I was familiarising myself with the Metal mesh shaders and run into some issues. First, a trivial application that uses mesh shaders to generate simple rectangular geometry hangs the GPU when dispatching 2D grids of mesh shader threadgroups, but it's really weird as it is sensitive to the grid shape. E.g.
// these work!
meshGridProperties.set_threadgroups_per_grid(uint3(512, 1, 1));
meshGridProperties.set_threadgroups_per_grid(uint3(16, 8, 1));
meshGridProperties.set_threadgroups_per_grid(uint3(32, 5, 1));
// these (and anything "bigger") hang!
meshGridProperties.set_threadgroups_per_grid(uint3(16, 9, 1));
meshGridProperties.set_threadgroups_per_grid(uint3(32, 6, 1));
The sample shader code is attached. The invocation is trivial enough:
re.drawMeshThreadgroups(
MTLSizeMake(1, 1, 1),
threadsPerObjectThreadgroup: MTLSizeMake(1, 1, 1),
threadsPerMeshThreadgroup: MTLSizeMake(1, 1, 1)
)
For apple engineers: a bug has been submitted under FB10367407
Mesh shader code:
I also have a more complex application where mesh shaders are used to generate sphere geometry: each mesh shader thread group generates a single slice of the sphere.
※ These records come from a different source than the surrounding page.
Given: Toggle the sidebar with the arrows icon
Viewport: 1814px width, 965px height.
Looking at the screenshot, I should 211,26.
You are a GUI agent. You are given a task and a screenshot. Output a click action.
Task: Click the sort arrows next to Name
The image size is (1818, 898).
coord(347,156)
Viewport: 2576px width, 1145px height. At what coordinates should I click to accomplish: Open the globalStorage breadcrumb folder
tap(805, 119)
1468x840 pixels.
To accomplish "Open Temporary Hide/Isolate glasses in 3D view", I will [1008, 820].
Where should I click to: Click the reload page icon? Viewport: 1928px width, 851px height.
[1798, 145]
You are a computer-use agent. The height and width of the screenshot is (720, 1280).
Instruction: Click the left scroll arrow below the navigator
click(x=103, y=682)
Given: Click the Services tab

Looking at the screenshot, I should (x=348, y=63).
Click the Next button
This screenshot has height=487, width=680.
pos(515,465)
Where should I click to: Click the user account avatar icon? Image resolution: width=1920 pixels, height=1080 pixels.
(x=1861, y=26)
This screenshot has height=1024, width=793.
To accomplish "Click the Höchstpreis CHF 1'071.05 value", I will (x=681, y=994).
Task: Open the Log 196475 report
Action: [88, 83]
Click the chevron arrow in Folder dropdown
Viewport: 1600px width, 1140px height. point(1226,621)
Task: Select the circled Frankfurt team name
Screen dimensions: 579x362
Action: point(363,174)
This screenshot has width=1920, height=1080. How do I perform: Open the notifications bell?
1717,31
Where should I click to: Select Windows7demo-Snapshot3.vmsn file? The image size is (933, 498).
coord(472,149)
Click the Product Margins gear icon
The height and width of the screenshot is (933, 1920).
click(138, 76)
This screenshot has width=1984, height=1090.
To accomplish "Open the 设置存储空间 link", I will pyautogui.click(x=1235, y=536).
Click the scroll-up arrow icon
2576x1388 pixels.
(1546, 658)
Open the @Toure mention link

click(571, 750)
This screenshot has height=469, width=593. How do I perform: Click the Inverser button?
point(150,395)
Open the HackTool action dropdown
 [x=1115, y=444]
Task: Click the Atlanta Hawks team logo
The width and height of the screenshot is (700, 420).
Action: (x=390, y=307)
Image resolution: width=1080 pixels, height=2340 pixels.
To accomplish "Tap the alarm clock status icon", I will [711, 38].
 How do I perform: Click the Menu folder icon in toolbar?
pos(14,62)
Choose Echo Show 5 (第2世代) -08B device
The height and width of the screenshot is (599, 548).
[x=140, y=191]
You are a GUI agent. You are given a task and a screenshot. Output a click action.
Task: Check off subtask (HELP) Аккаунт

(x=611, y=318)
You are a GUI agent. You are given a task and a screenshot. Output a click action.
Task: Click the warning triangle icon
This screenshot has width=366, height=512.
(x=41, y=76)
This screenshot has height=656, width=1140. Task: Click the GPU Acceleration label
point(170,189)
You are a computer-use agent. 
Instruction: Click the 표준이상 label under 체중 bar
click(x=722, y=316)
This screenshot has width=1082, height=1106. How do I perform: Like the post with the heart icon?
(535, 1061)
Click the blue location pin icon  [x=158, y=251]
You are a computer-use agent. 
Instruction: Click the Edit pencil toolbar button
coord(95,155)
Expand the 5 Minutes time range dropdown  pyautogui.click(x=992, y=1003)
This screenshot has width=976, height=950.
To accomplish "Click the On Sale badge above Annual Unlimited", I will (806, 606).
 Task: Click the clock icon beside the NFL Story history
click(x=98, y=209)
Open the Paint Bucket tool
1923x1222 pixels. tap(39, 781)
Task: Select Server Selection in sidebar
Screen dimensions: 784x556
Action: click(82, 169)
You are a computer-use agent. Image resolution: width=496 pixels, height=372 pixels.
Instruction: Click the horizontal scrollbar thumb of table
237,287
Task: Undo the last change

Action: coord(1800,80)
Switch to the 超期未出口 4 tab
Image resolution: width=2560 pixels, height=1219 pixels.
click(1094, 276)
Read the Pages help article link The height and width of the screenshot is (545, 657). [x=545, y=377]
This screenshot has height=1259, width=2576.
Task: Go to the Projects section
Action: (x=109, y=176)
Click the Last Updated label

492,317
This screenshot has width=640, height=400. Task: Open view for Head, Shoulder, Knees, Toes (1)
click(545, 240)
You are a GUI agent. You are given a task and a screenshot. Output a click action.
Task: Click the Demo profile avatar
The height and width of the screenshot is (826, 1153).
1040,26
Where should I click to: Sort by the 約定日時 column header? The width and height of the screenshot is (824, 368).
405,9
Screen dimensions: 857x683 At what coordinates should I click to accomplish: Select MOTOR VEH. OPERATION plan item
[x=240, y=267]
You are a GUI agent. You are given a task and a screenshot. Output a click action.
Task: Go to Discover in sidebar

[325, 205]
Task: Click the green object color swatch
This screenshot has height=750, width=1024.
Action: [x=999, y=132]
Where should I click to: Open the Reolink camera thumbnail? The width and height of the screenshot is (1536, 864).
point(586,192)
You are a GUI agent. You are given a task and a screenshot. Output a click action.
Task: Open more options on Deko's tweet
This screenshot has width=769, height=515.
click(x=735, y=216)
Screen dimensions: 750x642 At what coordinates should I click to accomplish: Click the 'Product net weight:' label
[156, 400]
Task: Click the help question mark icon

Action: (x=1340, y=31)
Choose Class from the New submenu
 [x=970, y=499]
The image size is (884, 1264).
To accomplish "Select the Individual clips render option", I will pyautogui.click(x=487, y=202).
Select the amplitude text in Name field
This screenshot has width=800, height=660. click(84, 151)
Here the problem is similar: once there more than X slices to render, some of the dispatched mesh threadtroups don't seem to do anything (see screenshot below). But the funny thing is that the geometry is produced, as it would occasionally flicker in and out of existence, and if I manually block out some threadgroups from running (e.g. by using something like if(threadgroup_index > 90) return;
in the mesh shader, the "hidden" geometry works! It almost looks like different mesh shaders thread group would reuse the same memory allocation for storing the output mesh data and output of some threadgroups is overwritten. I have not submitted this as a bug, since the code is more complex and messy, but can do so if someone from the Apple team wants to have a look.